Start of Block
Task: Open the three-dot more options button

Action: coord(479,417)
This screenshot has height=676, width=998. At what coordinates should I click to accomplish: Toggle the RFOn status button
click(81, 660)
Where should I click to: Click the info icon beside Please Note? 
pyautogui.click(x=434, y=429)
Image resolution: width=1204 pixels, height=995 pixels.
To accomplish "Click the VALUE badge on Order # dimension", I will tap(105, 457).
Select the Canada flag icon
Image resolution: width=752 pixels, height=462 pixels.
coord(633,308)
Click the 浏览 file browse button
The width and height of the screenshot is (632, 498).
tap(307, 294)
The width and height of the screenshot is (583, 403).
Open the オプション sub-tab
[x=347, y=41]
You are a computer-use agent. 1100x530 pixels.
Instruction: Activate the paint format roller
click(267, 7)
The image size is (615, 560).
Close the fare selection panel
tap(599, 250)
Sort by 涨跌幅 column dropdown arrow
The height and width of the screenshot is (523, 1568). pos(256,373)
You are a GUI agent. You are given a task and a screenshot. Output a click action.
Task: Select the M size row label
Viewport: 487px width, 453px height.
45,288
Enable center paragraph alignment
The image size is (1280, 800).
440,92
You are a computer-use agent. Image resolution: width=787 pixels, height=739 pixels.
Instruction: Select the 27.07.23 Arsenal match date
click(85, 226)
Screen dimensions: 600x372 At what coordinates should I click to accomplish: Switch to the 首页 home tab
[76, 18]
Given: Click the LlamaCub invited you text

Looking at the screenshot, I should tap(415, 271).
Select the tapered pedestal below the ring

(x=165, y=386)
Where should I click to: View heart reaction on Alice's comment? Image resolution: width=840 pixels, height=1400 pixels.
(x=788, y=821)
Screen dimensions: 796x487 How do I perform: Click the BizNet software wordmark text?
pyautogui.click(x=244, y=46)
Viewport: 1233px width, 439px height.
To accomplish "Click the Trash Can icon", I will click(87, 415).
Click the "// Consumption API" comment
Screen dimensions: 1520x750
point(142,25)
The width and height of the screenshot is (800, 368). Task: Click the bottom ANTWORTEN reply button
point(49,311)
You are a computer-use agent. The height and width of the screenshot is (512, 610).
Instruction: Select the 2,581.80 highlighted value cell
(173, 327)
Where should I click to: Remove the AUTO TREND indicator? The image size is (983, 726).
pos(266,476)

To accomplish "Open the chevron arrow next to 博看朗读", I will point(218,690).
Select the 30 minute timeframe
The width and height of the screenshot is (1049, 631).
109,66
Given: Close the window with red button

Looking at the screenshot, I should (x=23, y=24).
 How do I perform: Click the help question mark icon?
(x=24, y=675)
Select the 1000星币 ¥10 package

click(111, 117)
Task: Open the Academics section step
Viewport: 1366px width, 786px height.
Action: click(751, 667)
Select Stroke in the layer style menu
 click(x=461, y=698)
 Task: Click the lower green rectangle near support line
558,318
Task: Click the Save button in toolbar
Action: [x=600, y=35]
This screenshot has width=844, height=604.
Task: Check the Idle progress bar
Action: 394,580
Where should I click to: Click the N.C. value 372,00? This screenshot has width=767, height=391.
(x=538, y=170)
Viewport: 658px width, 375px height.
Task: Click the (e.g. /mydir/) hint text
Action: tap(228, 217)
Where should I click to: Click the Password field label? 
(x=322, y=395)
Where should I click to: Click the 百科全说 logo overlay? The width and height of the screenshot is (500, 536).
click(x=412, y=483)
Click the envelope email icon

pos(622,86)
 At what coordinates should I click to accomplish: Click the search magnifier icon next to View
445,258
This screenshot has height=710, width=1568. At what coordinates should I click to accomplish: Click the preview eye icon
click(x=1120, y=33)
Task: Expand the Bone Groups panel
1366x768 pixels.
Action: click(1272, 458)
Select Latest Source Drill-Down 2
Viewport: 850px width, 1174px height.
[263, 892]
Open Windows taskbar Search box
End of Block
▶ _Exercise requirements_:
Search the data for "agent" and list every line in which it occurs.

▶ _Solution to this task_:
You are a computer-use agent. 1100x530 pixels.
You are a GUI agent. You are given a task and a screenshot. Output a click action.
You are a computer-use agent. Image resolution: width=787 pixels, height=739 pixels.
You are a computer-use agent. The height and width of the screenshot is (512, 610).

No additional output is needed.